Supplied text —
════════
RONAN PHILIPPOT (ERASMUS)

INTRODUCTION My essay seeks to examine two European Green Capitals; Nantes and Bristol. It’s important to know that the European Green Capital Award was set up to reward cities achieving high environmental standards and encourages them to commit to further environmental improvement and sustainable development. The prize recognises a city's environmental performance across a set of twelve indicators covering everything from transportation and energy performance to air quality. The winning city has to demonstrate a vision for the future which inspire others cities to take similar action. And it needs to be a replicable model, promoting best practice to all other European cities. The benefit for the winning city is manifold. Not only it attracts inward investment and visitors to the city, but it reinforces its reputation as a leading sustainable city in Europe. For each European Green Capitals, I will first quickly present the city and its context. Secondly, I will show the specificities of those cities. And thirdly, I will explain why they are cities in the vanguard of sustainable development.

NANTES 2013

EUROPEAN

GREEN

CAPITAL

Source 1: http://archicharrette.tumblr.com/post/84536656755

QUICK PRESENTATION OF THE CITY Nantes is the France’s sixth largest city with a metropolitan population of some 600 000 inhabitants with a predicted growth to 700 000 by 2030. It’s also France’s third city for employment. Its urban area is 534.9km² which includes 24 municipalities. 15% of residents use the transport system daily and Nantes has an ambitious

Climate Action Plan to reduce CO2 emissions by 30% per capita by 2020 in three sectors: residential, transport and tertiary (baseline 2003). Nantes was known as the ‘Venice of the West’ until the 1930s, when major works put an end to flooding and created new transport infrastructures. The city is located on the confluence of the Loire, Erdre and Sèvre rivers, 55km from the Atlantic coast, and forms the core of the urban area of Greater Nantes. The arrival of the fast ‘TGV’ train, putting Nantes just two hours from Paris, helped the city’s renaissance in the 1980s.

SPECIFICITIES OF THE CITY PUBLIC PARTICIPATION Above all, policy-making is based on citizen and stakeholder involvement. At every step of the way, the people of Nantes are consulted, in order to generate a collective spirit, and to empower them to feel they can make a difference in improving their urban environment and living standards. This applies equally to public ownership of the preparations for 2013, with local associations and enterprises taking part through calls for projects and demonstrations of good practice. This is ‘le jeu à la Nantaise’ – a term derived from the local football team, but now widely adopted to signify a collective approach embodying intelligence, simplicity, determination and savoir faire – an approach which successfully reaches its ‘goals’!

PUBLIC SERVICES In Nantes, 25% of accommodation is social housing. A high density of public services and utilities, including good-quality transport, energy and waste management, enables the population to live more sustainably, whatever their income. Services are designed to encourage social solidarity – with communal family gardens, collective composting, and community heating systems using renewable energy. Environmental protection, improving air and water quality and safeguarding green spaces, increases the enjoyment of life for all.
════════
Provided records —
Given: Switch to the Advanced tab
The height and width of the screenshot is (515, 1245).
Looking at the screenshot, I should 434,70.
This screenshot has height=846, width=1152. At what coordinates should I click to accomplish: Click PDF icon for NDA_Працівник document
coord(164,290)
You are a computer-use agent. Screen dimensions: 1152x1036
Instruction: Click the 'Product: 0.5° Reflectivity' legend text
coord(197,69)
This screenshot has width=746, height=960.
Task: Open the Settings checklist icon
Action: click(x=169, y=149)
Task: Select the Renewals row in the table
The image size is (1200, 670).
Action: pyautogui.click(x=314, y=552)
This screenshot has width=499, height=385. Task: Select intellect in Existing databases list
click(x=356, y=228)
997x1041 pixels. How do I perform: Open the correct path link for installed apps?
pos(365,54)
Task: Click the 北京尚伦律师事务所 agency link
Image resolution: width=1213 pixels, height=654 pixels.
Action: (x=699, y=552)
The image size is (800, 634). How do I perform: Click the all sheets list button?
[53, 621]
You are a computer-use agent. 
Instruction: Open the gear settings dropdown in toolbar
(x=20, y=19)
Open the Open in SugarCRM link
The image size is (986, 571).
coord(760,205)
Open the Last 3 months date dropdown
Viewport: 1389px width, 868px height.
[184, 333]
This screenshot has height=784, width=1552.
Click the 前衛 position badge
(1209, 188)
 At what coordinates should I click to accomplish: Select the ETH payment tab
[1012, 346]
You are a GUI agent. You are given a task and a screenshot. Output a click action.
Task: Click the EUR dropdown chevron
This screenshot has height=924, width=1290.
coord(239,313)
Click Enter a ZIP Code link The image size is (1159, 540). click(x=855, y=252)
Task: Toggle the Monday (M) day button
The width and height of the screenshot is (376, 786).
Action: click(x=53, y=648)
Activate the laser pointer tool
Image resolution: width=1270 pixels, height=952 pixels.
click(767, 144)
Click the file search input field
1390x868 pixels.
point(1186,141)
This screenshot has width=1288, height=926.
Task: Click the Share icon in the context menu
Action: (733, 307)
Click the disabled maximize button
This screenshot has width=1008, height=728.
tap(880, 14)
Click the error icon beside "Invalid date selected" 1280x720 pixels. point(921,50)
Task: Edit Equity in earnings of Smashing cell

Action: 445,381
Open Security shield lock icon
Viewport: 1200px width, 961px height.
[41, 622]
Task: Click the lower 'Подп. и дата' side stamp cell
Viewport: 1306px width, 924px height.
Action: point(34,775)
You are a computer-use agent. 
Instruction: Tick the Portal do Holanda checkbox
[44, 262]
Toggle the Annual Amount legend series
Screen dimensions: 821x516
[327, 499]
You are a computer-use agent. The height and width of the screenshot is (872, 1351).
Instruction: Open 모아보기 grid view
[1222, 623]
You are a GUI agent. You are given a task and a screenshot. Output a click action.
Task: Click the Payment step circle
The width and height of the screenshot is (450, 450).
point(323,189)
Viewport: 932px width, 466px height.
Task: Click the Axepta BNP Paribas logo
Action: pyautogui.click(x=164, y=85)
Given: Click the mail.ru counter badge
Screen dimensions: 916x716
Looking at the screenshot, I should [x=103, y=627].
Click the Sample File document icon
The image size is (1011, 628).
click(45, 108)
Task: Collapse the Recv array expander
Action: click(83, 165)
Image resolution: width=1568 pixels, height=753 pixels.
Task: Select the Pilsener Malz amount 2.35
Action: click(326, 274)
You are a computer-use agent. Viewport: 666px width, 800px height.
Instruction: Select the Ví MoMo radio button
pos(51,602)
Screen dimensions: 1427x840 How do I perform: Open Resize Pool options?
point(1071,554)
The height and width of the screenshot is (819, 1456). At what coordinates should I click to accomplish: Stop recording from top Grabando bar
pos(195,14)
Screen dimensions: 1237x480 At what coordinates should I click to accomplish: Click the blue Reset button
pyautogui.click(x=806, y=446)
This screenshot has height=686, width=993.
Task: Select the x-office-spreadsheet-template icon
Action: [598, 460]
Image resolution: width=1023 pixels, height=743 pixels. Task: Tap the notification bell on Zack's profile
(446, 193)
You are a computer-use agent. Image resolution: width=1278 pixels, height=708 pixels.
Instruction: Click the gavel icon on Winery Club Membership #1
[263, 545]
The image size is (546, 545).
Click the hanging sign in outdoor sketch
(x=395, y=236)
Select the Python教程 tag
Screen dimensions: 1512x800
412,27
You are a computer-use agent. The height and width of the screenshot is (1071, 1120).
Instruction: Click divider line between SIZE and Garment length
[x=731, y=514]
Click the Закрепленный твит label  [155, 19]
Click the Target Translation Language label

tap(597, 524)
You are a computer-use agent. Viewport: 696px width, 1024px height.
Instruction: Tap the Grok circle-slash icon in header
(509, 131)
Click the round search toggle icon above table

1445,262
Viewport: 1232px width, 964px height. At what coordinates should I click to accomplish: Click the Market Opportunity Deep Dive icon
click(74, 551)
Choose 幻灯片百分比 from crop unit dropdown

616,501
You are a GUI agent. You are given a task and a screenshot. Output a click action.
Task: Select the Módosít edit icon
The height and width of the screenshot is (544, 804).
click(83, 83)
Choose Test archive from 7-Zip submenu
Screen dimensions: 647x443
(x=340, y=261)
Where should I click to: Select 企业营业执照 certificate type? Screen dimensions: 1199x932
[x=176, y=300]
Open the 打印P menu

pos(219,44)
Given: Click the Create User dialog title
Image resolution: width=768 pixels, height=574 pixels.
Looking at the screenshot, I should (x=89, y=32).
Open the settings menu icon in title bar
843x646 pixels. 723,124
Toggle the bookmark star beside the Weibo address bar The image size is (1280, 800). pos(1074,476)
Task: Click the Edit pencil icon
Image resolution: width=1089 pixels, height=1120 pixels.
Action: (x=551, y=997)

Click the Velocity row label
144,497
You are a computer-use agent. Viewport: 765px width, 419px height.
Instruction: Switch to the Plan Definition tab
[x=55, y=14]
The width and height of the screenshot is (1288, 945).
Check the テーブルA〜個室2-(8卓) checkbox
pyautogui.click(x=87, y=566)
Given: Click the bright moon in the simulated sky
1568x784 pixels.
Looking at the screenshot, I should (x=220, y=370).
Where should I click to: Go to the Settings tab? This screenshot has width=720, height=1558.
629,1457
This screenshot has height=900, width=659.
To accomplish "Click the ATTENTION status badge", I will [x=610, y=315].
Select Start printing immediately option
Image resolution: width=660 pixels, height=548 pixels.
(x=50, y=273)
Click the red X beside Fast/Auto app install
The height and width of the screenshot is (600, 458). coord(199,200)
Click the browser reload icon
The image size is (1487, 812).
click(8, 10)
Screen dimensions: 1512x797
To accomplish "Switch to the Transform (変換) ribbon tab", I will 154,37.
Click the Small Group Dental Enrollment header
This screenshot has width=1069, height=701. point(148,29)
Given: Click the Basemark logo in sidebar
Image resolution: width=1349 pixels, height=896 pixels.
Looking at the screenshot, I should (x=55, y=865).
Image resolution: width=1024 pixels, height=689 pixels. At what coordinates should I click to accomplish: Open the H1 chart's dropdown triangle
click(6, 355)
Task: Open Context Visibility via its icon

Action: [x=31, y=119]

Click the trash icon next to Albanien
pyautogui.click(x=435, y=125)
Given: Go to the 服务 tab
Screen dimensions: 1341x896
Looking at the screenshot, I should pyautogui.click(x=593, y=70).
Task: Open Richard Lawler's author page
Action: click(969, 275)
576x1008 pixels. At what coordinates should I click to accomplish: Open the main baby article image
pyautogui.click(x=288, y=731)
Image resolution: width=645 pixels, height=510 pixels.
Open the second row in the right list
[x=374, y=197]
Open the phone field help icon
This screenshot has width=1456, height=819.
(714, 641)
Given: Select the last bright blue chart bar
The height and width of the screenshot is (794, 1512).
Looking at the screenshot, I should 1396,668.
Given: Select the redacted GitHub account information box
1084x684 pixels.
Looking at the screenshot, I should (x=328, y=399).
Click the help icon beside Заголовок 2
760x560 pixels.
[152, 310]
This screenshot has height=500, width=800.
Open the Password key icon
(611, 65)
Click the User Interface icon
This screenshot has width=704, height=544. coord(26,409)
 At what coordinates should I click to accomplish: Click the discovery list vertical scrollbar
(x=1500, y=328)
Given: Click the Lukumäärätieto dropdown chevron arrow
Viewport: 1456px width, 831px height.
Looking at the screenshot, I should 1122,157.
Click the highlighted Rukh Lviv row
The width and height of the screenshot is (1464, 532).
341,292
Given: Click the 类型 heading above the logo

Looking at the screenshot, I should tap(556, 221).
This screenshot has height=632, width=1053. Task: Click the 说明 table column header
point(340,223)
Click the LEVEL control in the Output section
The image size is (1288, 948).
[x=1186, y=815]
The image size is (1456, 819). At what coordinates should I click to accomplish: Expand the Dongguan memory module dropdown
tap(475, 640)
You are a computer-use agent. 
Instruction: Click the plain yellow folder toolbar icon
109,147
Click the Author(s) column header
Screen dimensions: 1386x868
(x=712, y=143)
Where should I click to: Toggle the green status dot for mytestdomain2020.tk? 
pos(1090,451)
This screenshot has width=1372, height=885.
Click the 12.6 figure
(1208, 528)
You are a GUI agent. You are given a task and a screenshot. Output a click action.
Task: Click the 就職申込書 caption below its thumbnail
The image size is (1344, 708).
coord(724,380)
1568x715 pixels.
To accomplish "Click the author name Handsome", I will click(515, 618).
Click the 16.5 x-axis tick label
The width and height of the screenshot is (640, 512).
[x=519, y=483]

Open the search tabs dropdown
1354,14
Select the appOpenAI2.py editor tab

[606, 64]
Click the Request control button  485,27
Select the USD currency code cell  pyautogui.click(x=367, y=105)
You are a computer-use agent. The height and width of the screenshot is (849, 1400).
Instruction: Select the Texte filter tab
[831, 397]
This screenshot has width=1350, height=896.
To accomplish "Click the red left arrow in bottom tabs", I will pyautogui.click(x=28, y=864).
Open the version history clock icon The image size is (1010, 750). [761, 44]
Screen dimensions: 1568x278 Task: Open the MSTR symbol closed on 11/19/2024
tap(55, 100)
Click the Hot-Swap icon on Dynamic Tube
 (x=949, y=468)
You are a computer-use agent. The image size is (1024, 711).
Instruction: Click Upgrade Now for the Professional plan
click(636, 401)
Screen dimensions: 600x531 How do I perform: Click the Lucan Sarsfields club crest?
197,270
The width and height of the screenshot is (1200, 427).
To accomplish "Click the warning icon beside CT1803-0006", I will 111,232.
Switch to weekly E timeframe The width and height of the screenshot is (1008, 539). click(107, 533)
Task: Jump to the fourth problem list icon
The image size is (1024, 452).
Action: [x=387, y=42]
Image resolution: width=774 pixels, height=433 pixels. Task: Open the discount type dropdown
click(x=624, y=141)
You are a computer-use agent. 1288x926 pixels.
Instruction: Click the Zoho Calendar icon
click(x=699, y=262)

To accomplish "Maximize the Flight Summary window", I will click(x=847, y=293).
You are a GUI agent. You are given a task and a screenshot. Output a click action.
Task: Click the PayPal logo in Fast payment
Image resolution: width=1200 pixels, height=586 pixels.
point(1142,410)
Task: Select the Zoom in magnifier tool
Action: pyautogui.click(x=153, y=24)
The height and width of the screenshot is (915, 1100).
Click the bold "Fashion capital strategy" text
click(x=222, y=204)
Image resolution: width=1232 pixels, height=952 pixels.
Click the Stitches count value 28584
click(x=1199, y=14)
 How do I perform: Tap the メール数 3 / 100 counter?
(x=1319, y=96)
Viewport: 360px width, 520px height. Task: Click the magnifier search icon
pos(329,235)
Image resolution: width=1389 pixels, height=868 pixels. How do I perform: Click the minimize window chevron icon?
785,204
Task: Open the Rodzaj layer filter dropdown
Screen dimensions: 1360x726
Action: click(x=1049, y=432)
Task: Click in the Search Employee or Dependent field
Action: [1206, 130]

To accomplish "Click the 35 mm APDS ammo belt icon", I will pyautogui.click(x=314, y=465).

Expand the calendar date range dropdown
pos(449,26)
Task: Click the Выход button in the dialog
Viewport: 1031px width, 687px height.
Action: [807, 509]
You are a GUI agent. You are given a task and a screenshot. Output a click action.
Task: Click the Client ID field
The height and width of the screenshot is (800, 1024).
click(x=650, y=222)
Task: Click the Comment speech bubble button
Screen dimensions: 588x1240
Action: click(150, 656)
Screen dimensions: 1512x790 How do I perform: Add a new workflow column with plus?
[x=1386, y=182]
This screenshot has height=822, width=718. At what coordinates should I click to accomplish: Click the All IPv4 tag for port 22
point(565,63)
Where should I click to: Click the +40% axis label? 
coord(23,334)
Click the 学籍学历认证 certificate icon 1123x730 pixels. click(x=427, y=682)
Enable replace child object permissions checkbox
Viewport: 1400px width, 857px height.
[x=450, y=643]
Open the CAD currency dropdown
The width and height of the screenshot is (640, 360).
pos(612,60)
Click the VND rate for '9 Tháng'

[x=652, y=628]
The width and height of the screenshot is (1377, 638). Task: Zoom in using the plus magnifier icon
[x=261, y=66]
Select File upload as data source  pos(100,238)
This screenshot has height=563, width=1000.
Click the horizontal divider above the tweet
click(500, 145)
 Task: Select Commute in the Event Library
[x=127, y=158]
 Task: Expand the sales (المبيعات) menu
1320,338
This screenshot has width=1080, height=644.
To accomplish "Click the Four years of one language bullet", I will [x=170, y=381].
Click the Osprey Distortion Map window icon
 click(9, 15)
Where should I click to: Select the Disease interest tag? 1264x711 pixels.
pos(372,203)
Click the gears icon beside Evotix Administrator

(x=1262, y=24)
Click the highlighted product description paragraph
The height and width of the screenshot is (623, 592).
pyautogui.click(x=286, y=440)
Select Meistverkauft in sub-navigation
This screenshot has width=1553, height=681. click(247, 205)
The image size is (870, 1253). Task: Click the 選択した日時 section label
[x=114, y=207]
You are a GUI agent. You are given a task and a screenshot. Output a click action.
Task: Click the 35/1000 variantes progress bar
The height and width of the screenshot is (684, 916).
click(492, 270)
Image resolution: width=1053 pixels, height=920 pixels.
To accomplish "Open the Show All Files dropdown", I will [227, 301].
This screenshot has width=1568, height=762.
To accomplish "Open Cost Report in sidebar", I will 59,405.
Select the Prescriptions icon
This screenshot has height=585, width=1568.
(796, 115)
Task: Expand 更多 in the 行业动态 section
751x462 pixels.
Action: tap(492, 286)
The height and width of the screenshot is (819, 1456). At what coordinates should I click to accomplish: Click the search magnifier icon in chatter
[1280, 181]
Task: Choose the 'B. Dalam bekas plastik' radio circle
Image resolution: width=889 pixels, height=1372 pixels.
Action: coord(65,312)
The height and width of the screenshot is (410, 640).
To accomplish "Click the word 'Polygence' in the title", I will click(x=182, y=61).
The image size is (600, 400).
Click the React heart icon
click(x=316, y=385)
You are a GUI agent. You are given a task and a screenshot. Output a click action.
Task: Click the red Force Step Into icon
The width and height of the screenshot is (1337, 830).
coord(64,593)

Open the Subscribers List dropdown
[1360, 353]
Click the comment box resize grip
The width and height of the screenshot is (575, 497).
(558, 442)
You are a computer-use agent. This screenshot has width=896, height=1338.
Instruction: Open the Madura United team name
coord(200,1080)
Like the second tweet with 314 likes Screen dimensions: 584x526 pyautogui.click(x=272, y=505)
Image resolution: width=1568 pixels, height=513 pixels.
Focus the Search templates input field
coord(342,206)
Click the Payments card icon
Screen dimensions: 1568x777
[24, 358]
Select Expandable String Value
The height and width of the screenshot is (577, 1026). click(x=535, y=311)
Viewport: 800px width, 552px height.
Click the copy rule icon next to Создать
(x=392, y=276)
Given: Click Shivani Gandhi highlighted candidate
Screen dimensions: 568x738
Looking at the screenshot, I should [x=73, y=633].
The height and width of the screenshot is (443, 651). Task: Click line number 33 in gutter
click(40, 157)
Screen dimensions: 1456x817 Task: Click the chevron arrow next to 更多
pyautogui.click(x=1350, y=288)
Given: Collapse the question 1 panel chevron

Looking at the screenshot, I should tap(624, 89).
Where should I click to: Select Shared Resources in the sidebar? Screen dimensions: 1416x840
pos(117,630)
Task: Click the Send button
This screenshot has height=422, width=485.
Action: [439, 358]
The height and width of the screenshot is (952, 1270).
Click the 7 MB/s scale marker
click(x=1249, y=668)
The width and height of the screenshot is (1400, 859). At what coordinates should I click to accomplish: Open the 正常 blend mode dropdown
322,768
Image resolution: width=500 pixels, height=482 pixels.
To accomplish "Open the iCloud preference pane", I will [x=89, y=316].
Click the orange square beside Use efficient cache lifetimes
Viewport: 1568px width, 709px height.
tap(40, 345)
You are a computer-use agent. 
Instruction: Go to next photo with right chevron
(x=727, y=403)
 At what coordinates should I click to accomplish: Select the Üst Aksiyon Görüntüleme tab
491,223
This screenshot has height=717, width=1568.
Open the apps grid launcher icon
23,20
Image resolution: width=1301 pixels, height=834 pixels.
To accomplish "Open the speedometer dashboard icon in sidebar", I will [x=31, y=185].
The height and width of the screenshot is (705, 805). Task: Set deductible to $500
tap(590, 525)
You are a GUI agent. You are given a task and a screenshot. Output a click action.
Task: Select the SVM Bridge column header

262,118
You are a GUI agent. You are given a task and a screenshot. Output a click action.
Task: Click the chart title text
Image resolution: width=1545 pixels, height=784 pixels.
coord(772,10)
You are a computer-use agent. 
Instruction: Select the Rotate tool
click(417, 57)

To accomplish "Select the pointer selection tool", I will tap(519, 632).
════════
Quote the Green Capitals essay above verbatim, starting with "Climate Action Plan" and going on through "in the 1980s.".

Climate Action Plan to reduce CO2 emissions by 30% per capita by 2020 in three sectors: residential, transport and tertiary (baseline 2003). Nantes was known as the ‘Venice of the West’ until the 1930s, when major works put an end to flooding and created new transport infrastructures. The city is located on the confluence of the Loire, Erdre and Sèvre rivers, 55km from the Atlantic coast, and forms the core of the urban area of Greater Nantes. The arrival of the fast ‘TGV’ train, putting Nantes just two hours from Paris, helped the city’s renaissance in the 1980s.